As for the money, because two of our boys are minors, we will be given the money on their behalf. The other three will receive it directly. I told the twins (DS4 & DS5) that I would allow them to spend some of their money if they chose to but that I would be doing it on their behalf. I’m not trying to be controlling but I just don’t want them to be vulnerable to someone taking advantage of them. In fact I worry about DS3 in that regard but he is 18 and typically not receptive to advice from me.

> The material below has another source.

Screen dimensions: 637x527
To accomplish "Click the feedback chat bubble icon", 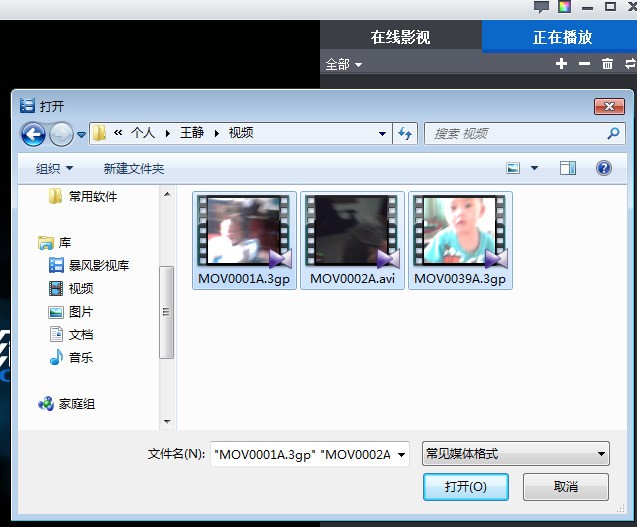I will click(541, 7).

This is what each boy plans to do with his windfall:

DS1 - $5k to Roth IRA now for 2019 since the deadline is extended, $2k student loan debt, $3k current desires including $1k to “play” with stocks

DS2 – All of it to top off Roth IRA for 2019 and 2020

DS3 – undecided, but has talked about a newer more reliable car

DS4 - $1k to buy the bed he wants, $9k to savings for a car purchase after he’s 18

DS5 – up to $3k for a fancy gaming computer setup, $7k to long-term savings with no goal yet


I’m curious to see if all their plans stick when the money arrives.

Recent Money Moves

June 7th, 2020 at 08:24 pm

A few weeks ago I was celebrating the arrival of unexpected money: $212 from the car insurance for cancelling Bertha (minivan that departed), $54 voluntary refund from insurance to account for the stay-at-home order, and $40 refund from the school for the pay-to-play fee since the sports season was cancelled.

I also cancelled the 0% CC that was paid off which didn’t bring in money but did simplify my financial life by removing an account.

Then it went the other way and in a big way. The company implemented a 10% pay cut on total compensation across the board. The reasons were valid – they are trying to avoid layoffs and foresee the revenue being much lower this year. The pay cut is supposed to be for this fiscal year only and if the revenue doesn’t fall as sharply as anticipated, we may get some of it back later. Other cuts were made too – travel, hiring, and summer interns were some of them.

As a result, I had to make tough decisions about items in our family’s budget to cut or eliminate. No more ordering in dinner from local businesses once a week. No more family trip planned for this summer. Of course it wasn’t fun relaying this information to the kids but despite it being unpleasant, I did think it was a teachable moment. They got to see my response (as our family’s CFO) to a sudden unexpected reduction in income. And we’ll be fine.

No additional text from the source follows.